Patients with CDGP have delayed development and their endocrine function is normal for the stage of physiological development but not for the chronological age. Many of these boys are distressed about their shortness and immature appearance. Interest in the use of testosterone to initiate the adolescent growth spurt has resulted in a variety of treatment regimens [25,26]. Kelly BP et al used a single 3-month course of testosterone enanthate 125 mg per month by intramuscular injection for constitutional delay in growth and adolescence. They showed that there was no significant difference in the final height between boys treated with testosterone enanthate and those who had no treatment [27]. Low dose testosterone therapy (100mg/month intramuscularly) for four to six months can be offered, which can make the patients look more mature and induce pubertal progression [28]. Our results showed that testosterone levels higher than the desired levels are obtained at the 7th day of treatment with an injection of sustanon 100 mg in pubertal and with 50 mg in prepubertal patients.

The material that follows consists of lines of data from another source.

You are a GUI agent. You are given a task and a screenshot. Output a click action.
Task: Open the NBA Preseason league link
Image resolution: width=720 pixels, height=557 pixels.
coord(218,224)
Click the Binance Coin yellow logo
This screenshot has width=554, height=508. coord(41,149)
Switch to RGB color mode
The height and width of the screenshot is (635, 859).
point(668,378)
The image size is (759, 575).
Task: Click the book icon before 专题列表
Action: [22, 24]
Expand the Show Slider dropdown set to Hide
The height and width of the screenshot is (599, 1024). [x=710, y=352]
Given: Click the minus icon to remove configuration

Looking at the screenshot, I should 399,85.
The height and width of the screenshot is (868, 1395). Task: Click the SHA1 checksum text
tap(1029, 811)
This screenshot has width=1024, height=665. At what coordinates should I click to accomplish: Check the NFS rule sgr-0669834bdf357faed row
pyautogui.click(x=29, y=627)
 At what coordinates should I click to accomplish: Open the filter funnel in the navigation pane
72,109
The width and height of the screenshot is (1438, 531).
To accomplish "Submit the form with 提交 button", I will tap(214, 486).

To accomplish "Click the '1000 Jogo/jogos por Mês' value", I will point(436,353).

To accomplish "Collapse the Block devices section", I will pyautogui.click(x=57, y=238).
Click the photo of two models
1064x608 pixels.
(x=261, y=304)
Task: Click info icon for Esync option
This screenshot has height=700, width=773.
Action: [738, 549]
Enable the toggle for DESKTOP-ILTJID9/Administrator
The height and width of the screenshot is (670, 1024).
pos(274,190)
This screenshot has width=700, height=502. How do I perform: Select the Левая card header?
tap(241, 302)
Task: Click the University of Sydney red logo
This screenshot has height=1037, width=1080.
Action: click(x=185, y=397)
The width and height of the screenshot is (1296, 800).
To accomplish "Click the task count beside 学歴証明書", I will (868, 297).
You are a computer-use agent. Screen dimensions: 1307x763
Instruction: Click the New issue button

We conclude that sustanon 100 mg is sufficient for pubertal induction because all our patients had plasma testosterone levels higher than the desired level on the 7th day of treatment. However, we observed that this effective level decreased on the 15th day in 85,7 % of our patients. We thus suggest that when sustanon is given for pubertal induction plasma testosterone levels should be re-evaluated on the 15th day of therapy and the same medication given once every 15 days at half dose if the plasma testosterone levels are found to be lower than the desired level.
In conclusion, the increase in penile length was adequate with the 50 mg sustanon treatment once a month in the prepubertal group but there was a marked increase in the serum testosterone levels on the 7th day of treatment and sustanon 25 mg once a month may therefore be preferred in this group. Although 100 mg sustanon once a month induces puberty the low serum testosterone levels 15 days after the injection in 85.7% of the cases suggest that this treatment will be inadequate for hypogonadotrophic hypogonadism cases. The 15th day serum testosterone level is therefore important during the monitoring of pubertal age group treatment. Intramuscular treatment with sustanon 100 mg once every two weeks appears to be a better form of therapy in most pubertal patients. The probable negative effect of the exaggerated hormone levels during the first week should be evaluated in both age groups but especially in the prepubertal group.